The conception law of conservation is that matter is not created or destroyed.

Here is a pondering thought. Why do humans choose to destruct?

I interpret the reading as challenges regarding failure. Those disappointments provide recycling opportunities to examine one’s aptitude to appreciate life if they survive in the process.

To me, it’s startling and miraculous how many hazards I endured before comprehending that I was burning a fuse and the wick was on its final ignition to burning it all to the ground. No human power, I will emphasize “No one,” could tell me that I needed help.

It was all in the works how my path unfolded. It all began in that alcoholic household as a kid. In that six-room house, fenced-in yard on 12th street with those six siblings that I love, yet with them, I go stir-crazy most times. All those fights in grade school thinking I was saving the underdogs. A high school dropout and married at sixteen. A turbulent ending in divorce with the fear of being a horrible mom to our daughter as a single woman, and then he died from a gunshot wound from a murderer.

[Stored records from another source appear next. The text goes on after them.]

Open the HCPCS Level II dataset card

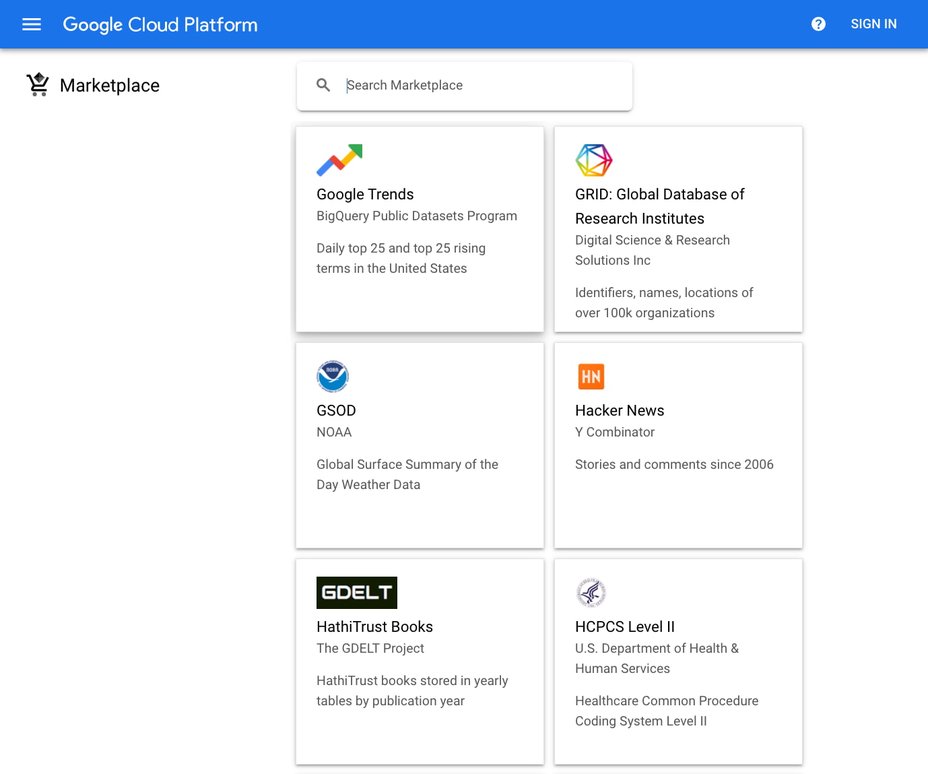click(x=678, y=661)
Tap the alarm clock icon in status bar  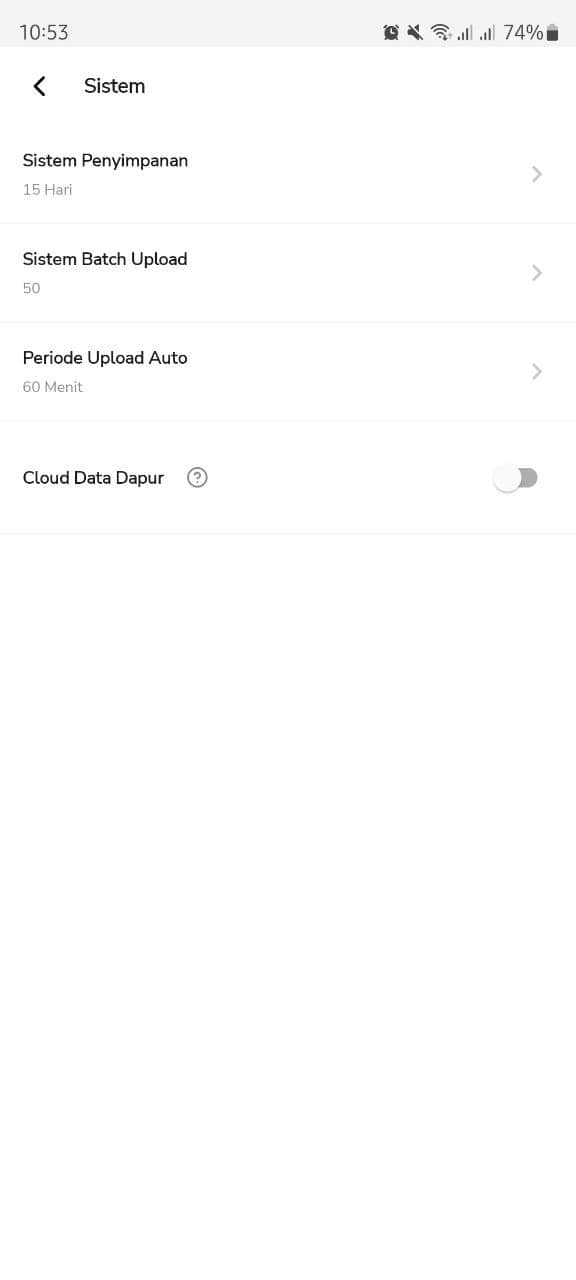(391, 33)
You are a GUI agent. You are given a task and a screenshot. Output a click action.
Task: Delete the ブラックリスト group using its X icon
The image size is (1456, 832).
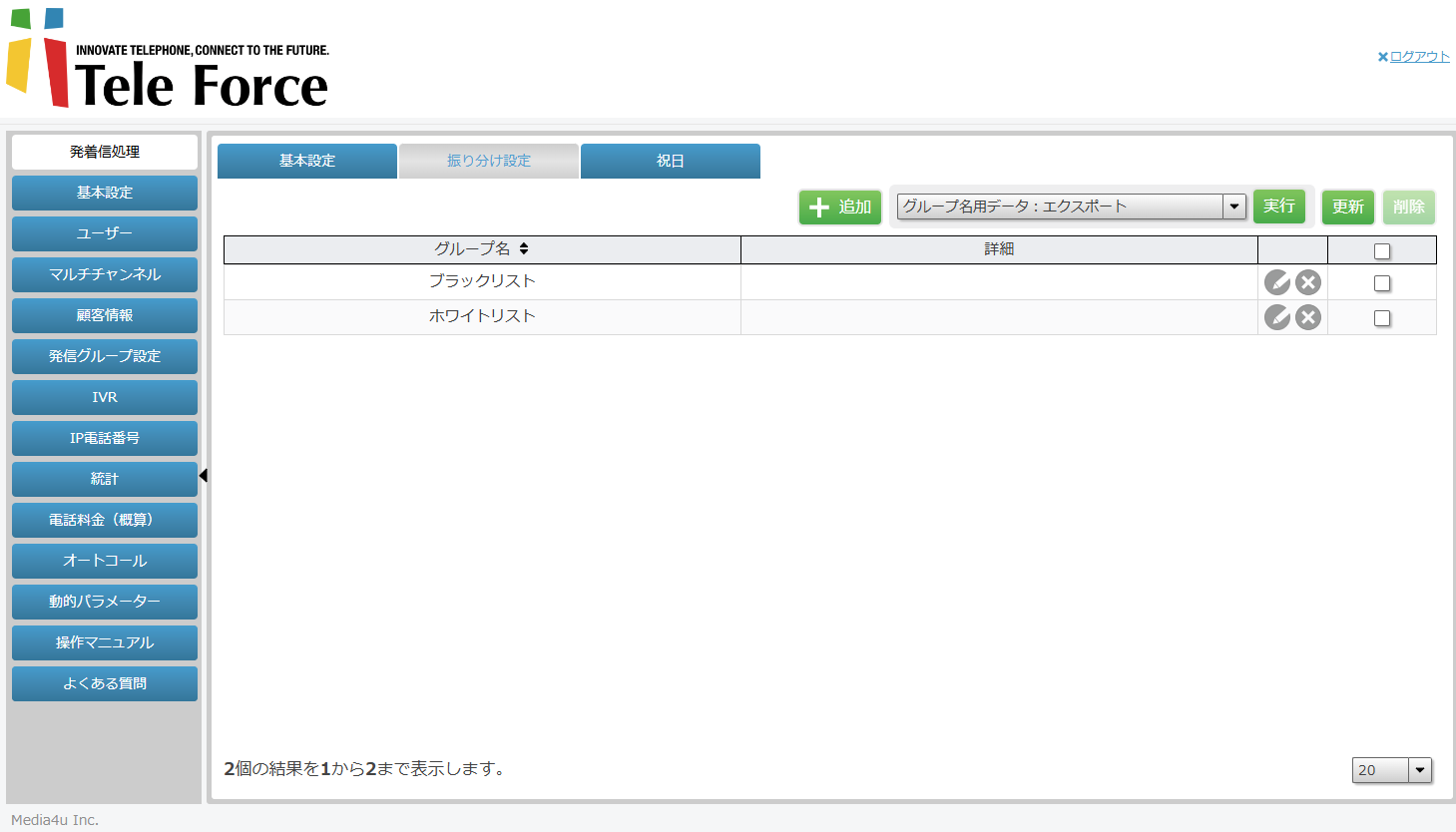click(1307, 282)

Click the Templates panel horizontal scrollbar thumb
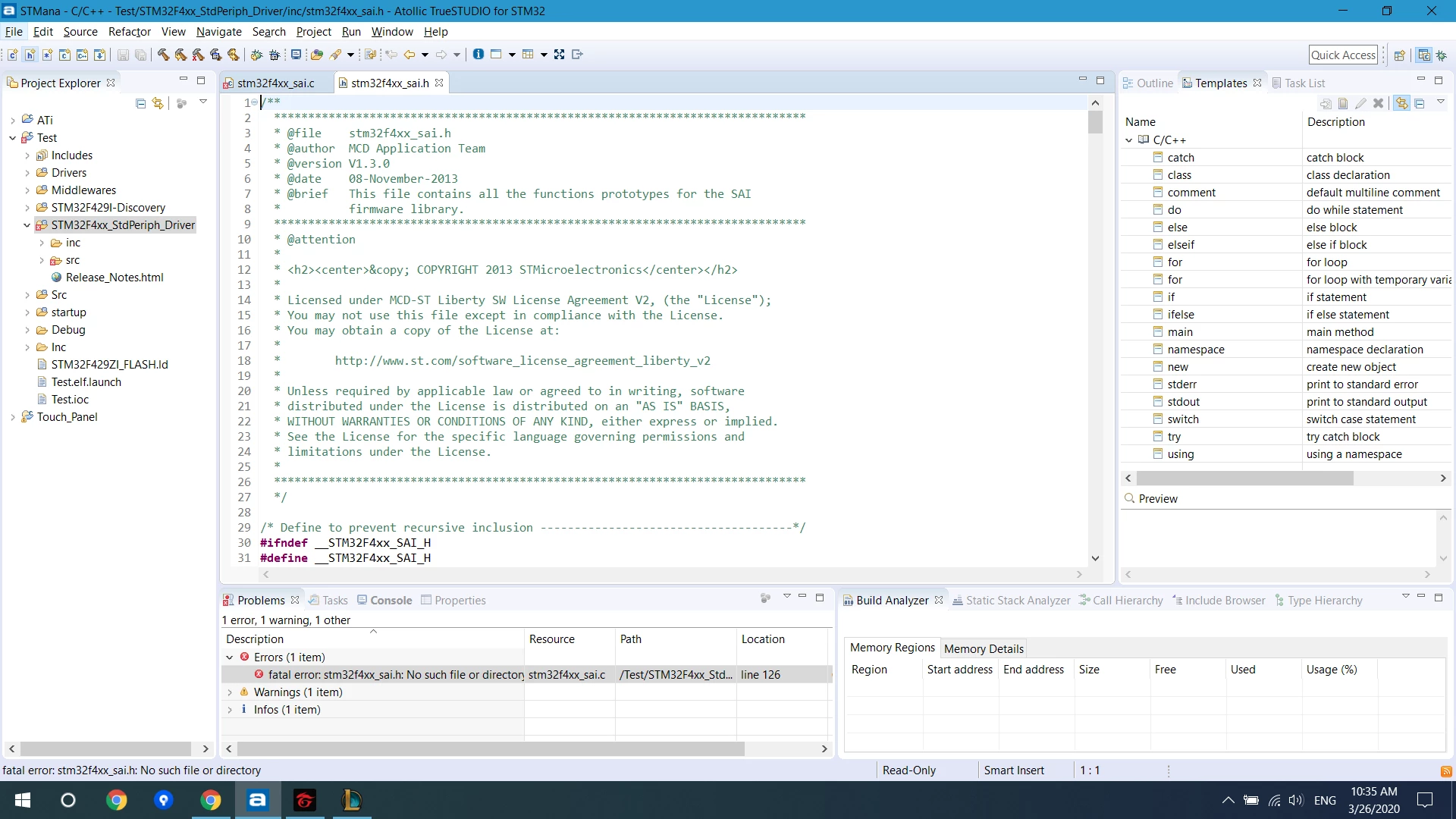(1244, 479)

Being lead into the arms of a comforter eventually erupted for me to find the program. I had to resuscitate myself for the sole purpose of adhering to my calling of being an advocate that steered me to living an abundant life. To share my experience, strength, and hope with others to know that alcoholism is a fatal dis-ease that anticipates self-inflict, capture, ripples its effects onto others in the juggler’s way before eventually sabotaging its imprisonment prey.

I accept my failures challenges because I outlasted my will to die. And in my higher power’s eyes, the chaotic distress was all necessary. So I take responsibility for my lot, humility and all, that if it’s my higher power’s will, it’s a testament for me—oh, what a treasured gift to be thriving.

Peace and love. Feel free to share and invite others. To unsubscribe, say so. The reading is attached.  

Author, Lynda M.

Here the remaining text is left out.